Le corps du croyant appartient cependant au Seigneur dès maintenant et non uniquement après la résurrection (v. 15). Le Saint Esprit ne demeure pas seulement dans chaque croyant individuellement, mais par Lui, nous sommes baptisés pour être un seul corps, le corps de Christ (comp. 12 : 12-13). En fait, les Corinthiens auraient dû savoir que le corps de Christ sur la terre est constitué de tous les croyants vivants ; leurs corps, comme instruments de la volonté de Christ, la tête, en forment les membres. Quelle contradiction lorsqu'un chrétien abuse de son corps, cet « instrument » de l'unité spirituelle avec Christ, pour s'unir sexuellement avec une prostituée : il en fait ainsi un « membre » d'une pécheresse ! Ceci est expliqué au verset 16 à l'aide de l'ordre de la création : « Ne savez-vous pas que celui qui est uni à une prostituée est un seul corps avec elle ? Car les deux, est-il dit, seront une seule chair » (comp. Gen. 2 : 24). Selon la volonté de Dieu, mari et femme, dans le lien du mariage, forment une unité. Mais en cas de fornication, une unité est produite contre la volonté de Dieu, en dehors de l'ordre divin, d'une manière coupable (sans qu'il en résulte toutefois un mariage). De ce fait, le corps du chrétien devient une partie ou un membre de la prostituée.
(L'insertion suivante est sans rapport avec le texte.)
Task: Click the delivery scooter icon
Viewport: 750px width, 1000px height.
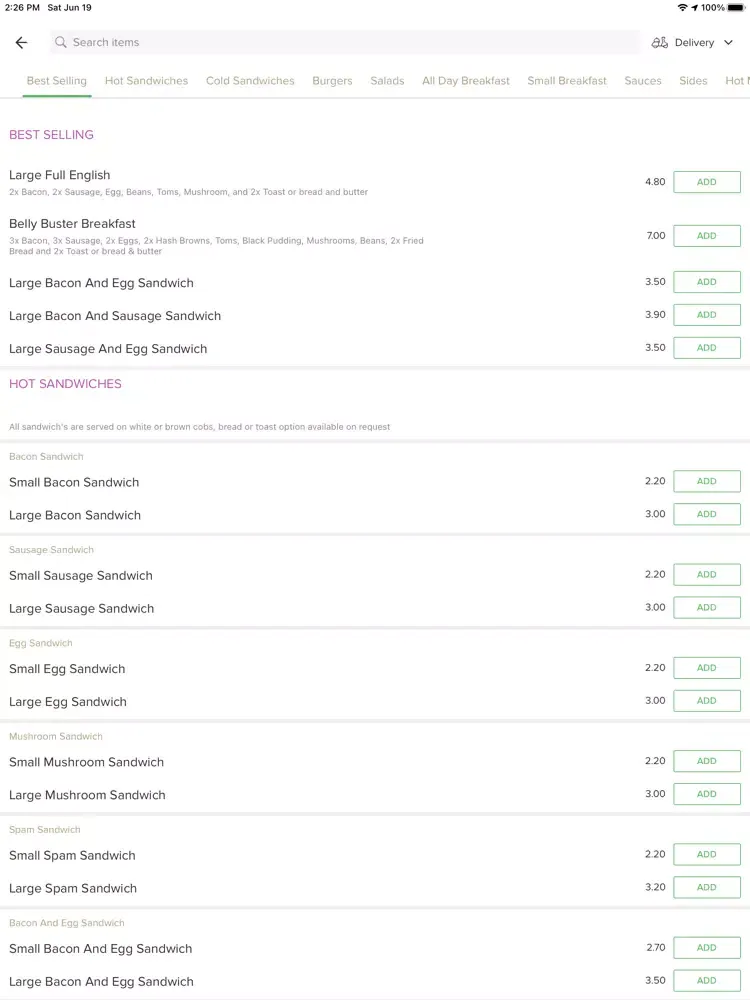Action: (x=659, y=43)
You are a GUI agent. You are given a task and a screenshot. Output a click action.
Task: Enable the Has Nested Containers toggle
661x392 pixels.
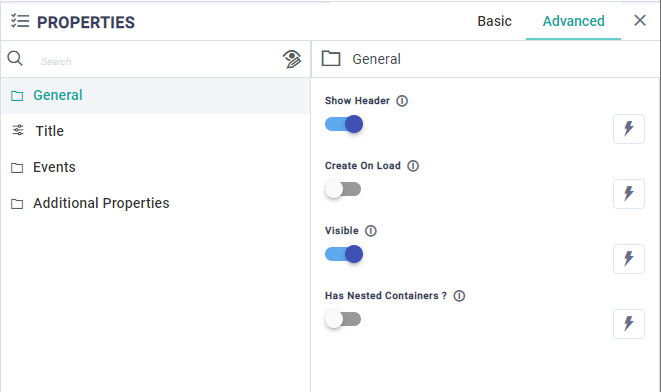pyautogui.click(x=343, y=319)
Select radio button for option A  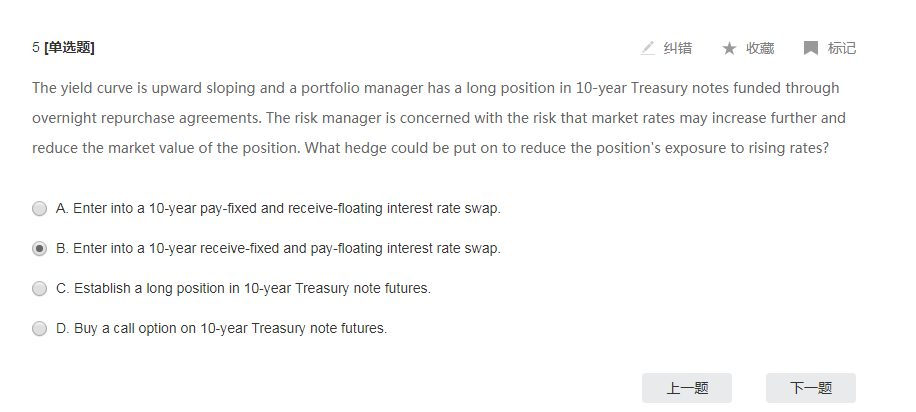click(39, 209)
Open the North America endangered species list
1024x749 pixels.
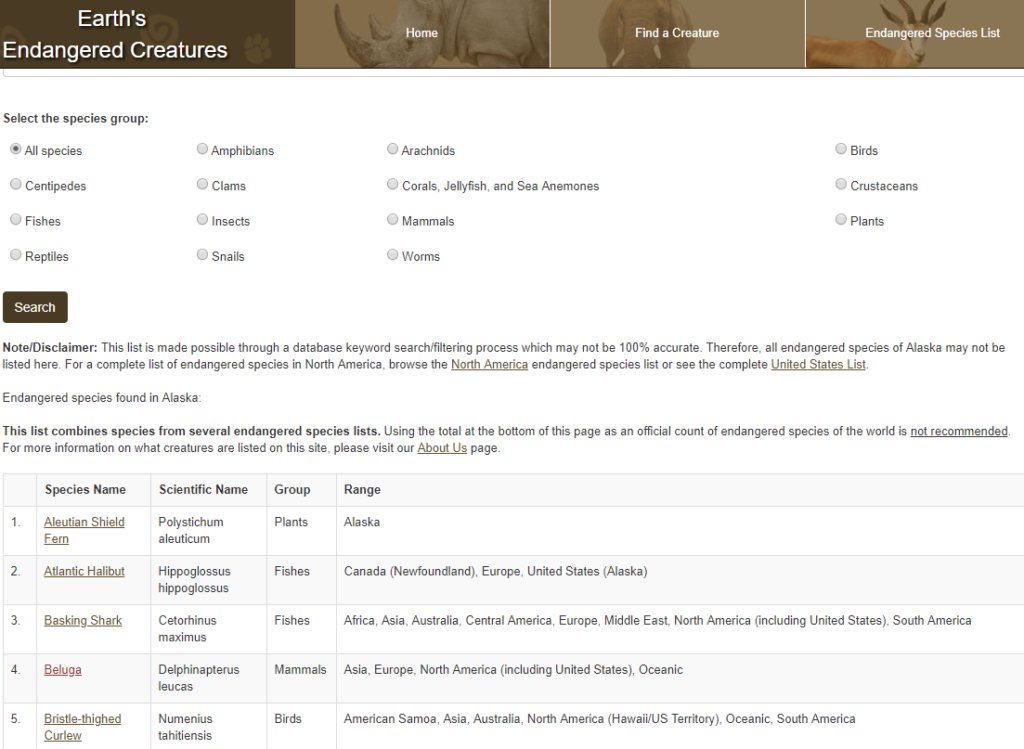pyautogui.click(x=489, y=364)
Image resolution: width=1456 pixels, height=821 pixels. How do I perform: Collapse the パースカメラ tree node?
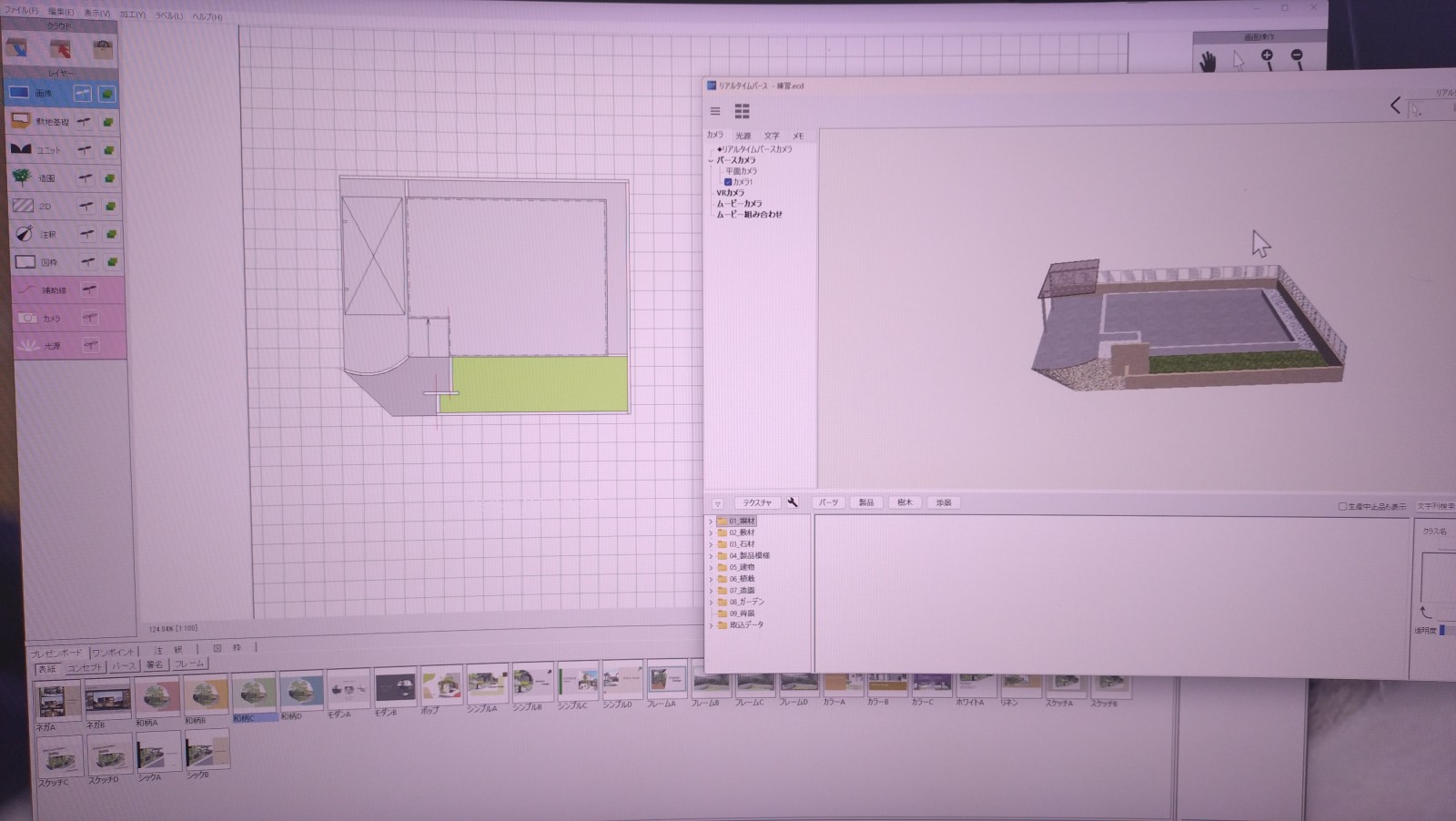(x=711, y=160)

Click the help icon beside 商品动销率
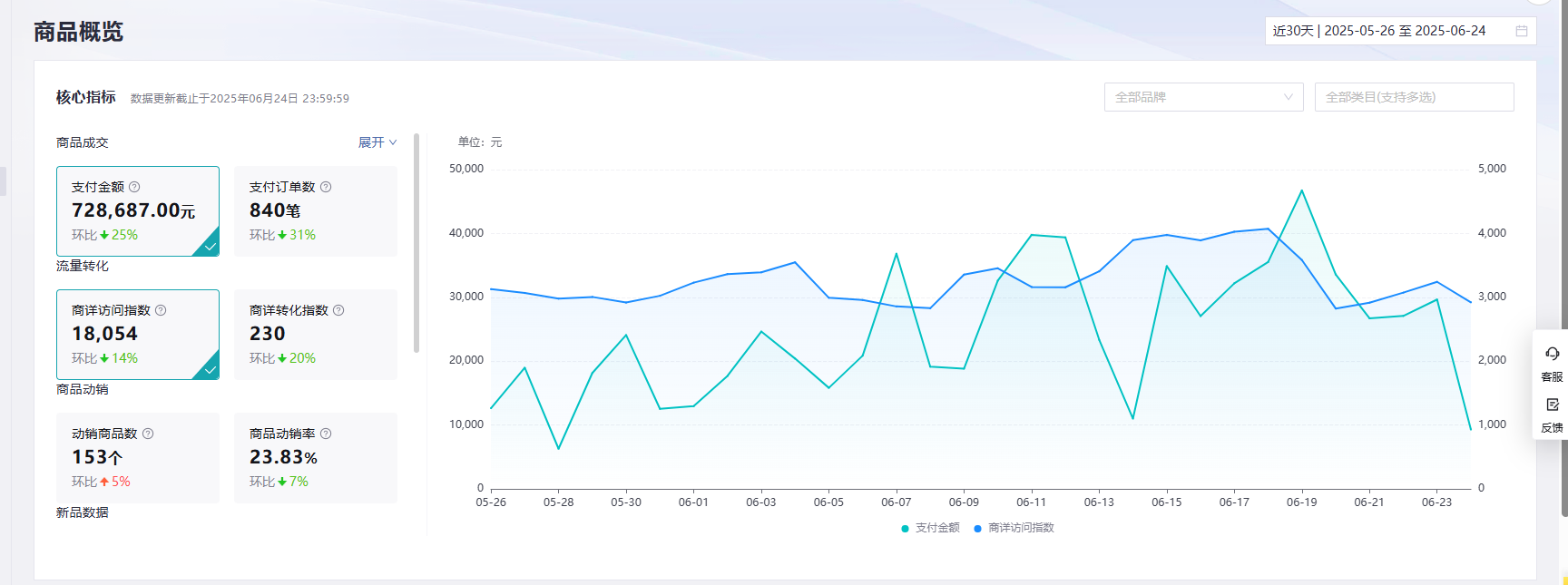coord(326,434)
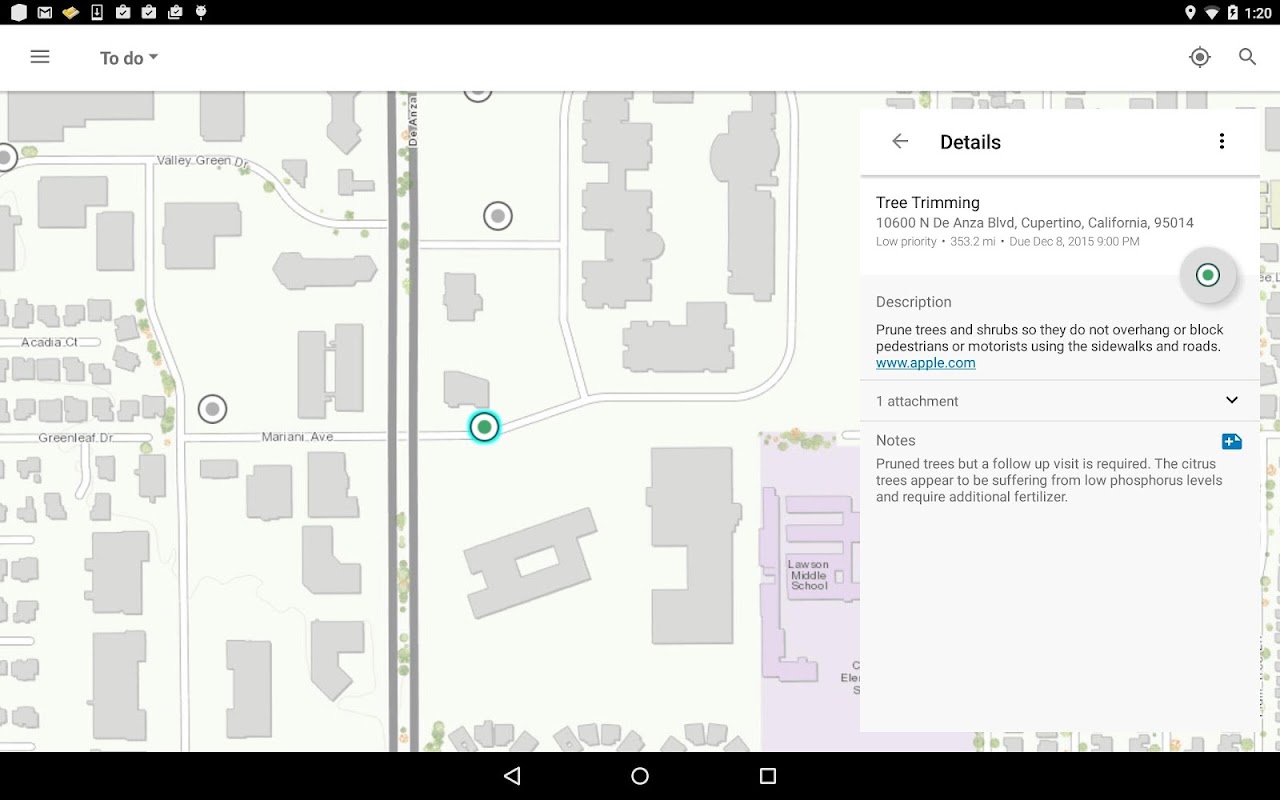This screenshot has height=800, width=1280.
Task: Select gray marker north of Mariani Ave
Action: (498, 215)
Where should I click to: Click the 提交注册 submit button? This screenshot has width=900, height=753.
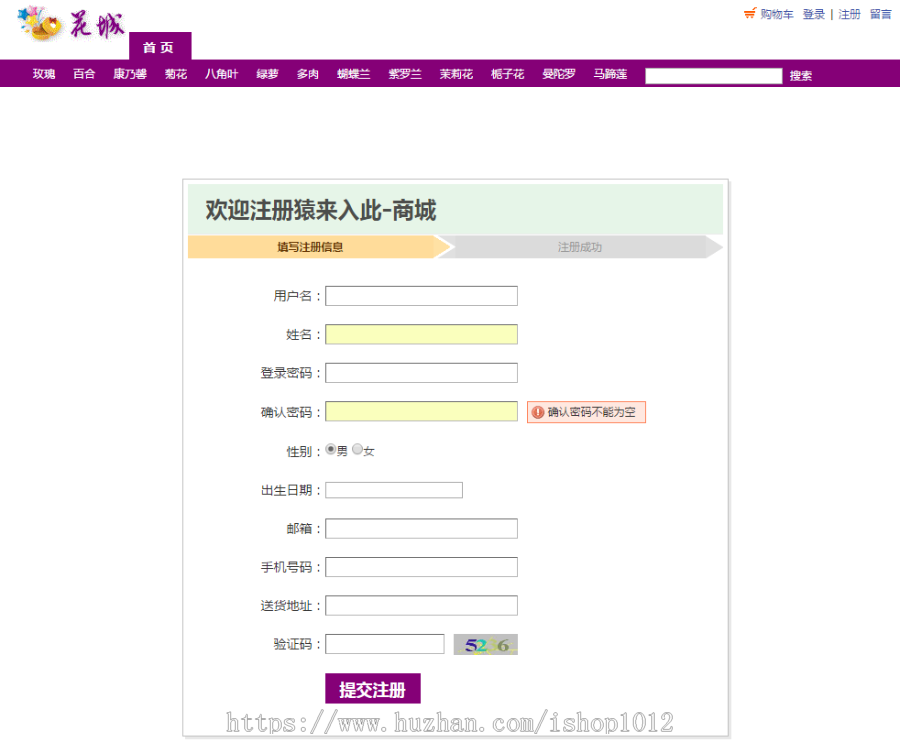coord(371,688)
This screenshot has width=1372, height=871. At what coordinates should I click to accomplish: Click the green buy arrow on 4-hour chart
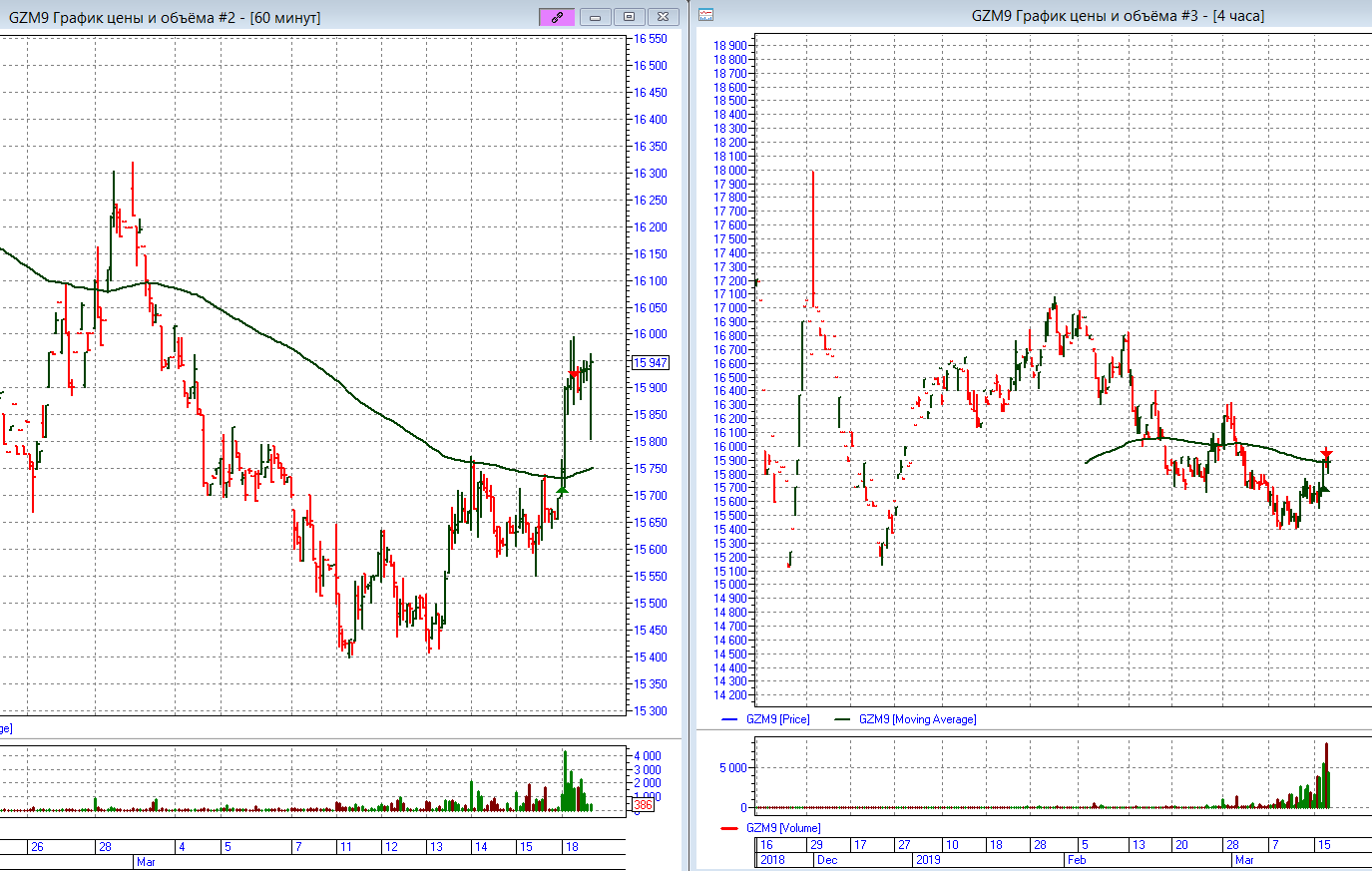pos(1324,488)
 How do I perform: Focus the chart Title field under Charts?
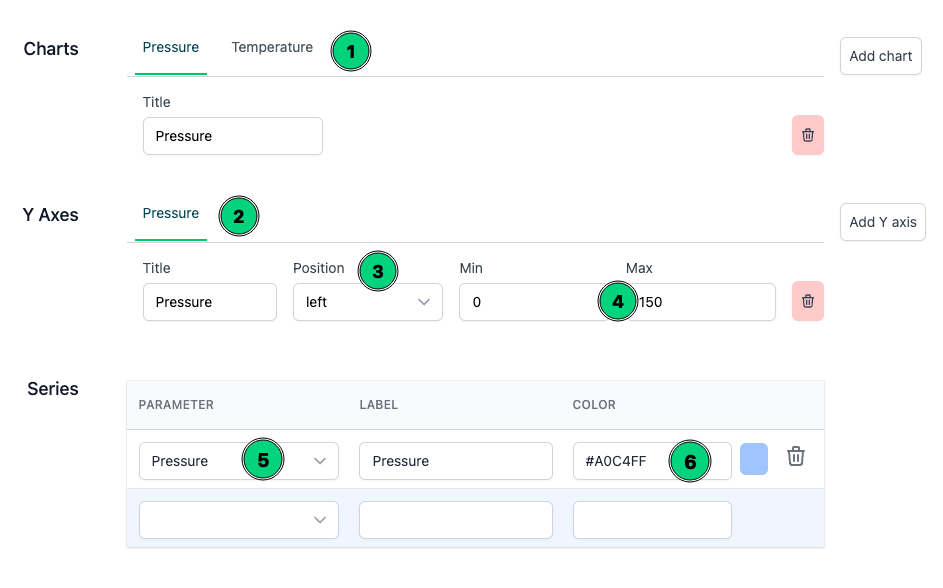click(232, 136)
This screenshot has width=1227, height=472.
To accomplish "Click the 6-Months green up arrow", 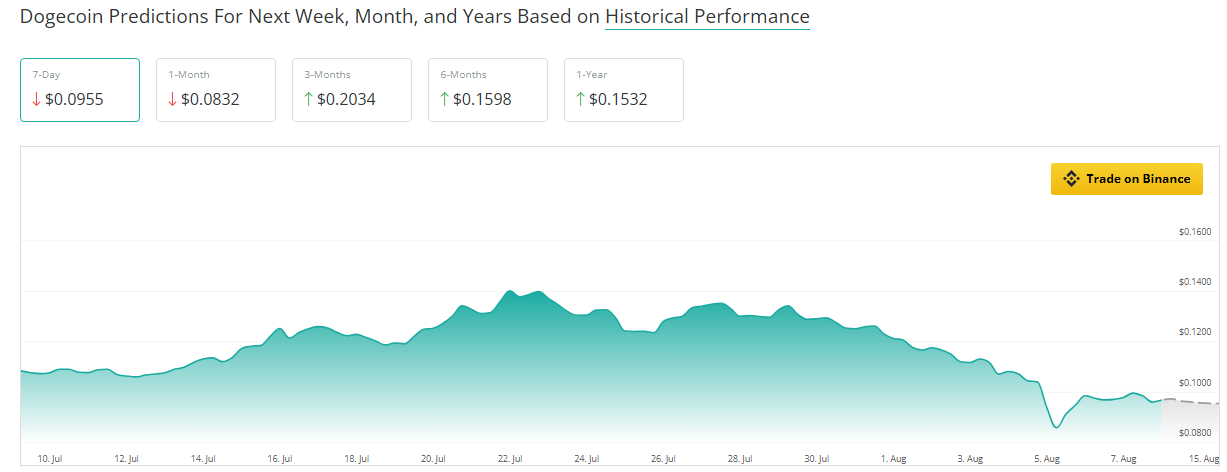I will [444, 99].
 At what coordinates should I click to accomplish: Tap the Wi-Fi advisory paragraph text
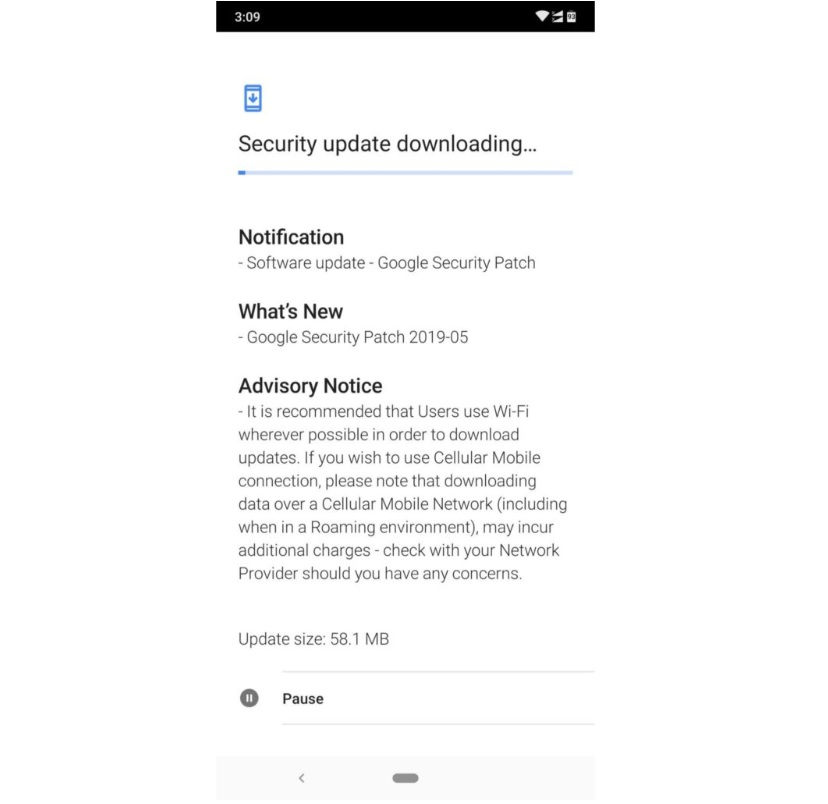point(402,492)
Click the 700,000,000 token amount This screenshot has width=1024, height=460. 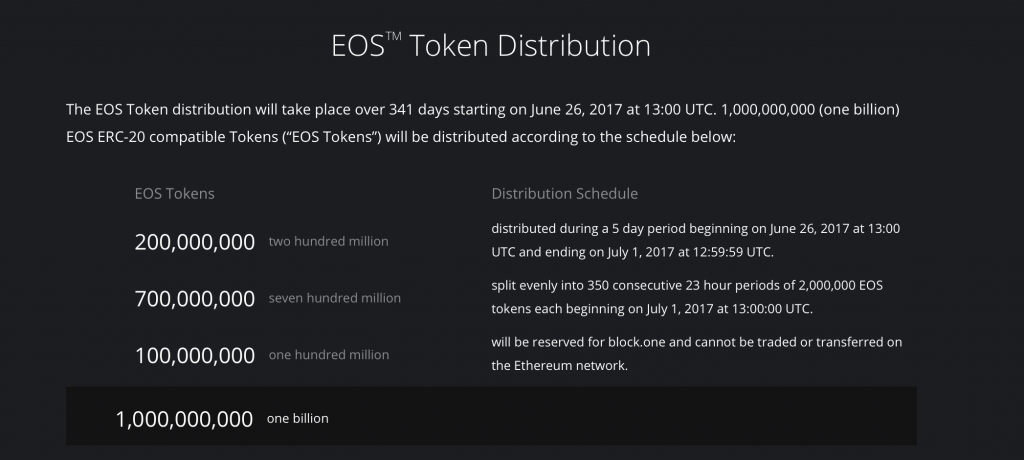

Cette unité charnelle coupable est en opposition directe avec notre unité avec Christ, notre Sauveur et Seigneur, qui existe non en vertu de l'incarnation, c'est-à-dire dans la chair, mais en vertu de son œuvre expiatoire, de la nouvelle naissance et de l'habitation du Saint Esprit, c'est-à-dire en Esprit.
Aussi Paul adjure-t-il les Corinthiens : « Fuyez la fornication ». Dans aucun autre cas que celui-ci, le corps n'est à ce point le moteur et l'instrument d'un péché commis contre sa destinée première (v. 18).
L’apôtre avance encore un autre argument : le corps du chrétien est le temple du Saint Esprit qui habite en lui (v. 19). Non seulement l'Assemblée, comme un tout, est le temple de Dieu (voir 3 : 16), mais aussi le corps de chaque croyant individuellement est un temple du Saint Esprit. De même que le temple à Jérusalem était, sous l'ancienne alliance, l'habitation de Dieu sur la terre, où s'exerçait le service divin, de même le corps du croyant l'est maintenant. Il n'en a pas toujours été ainsi. L'incrédule fait ce qu'il veut de son corps. Mais le croyant sait qu'il a été acheté à un grand prix. Le prix que le Seigneur Jésus a payé à la croix, a été son sang précieux (1 Pier. 1 : 18). C'est pourquoi nous sommes exhortés, en conclusion, à glorifier Dieu dans ce corps, c'est-à-dire à accomplir sa volonté et ses pensées, et ainsi à L'honorer.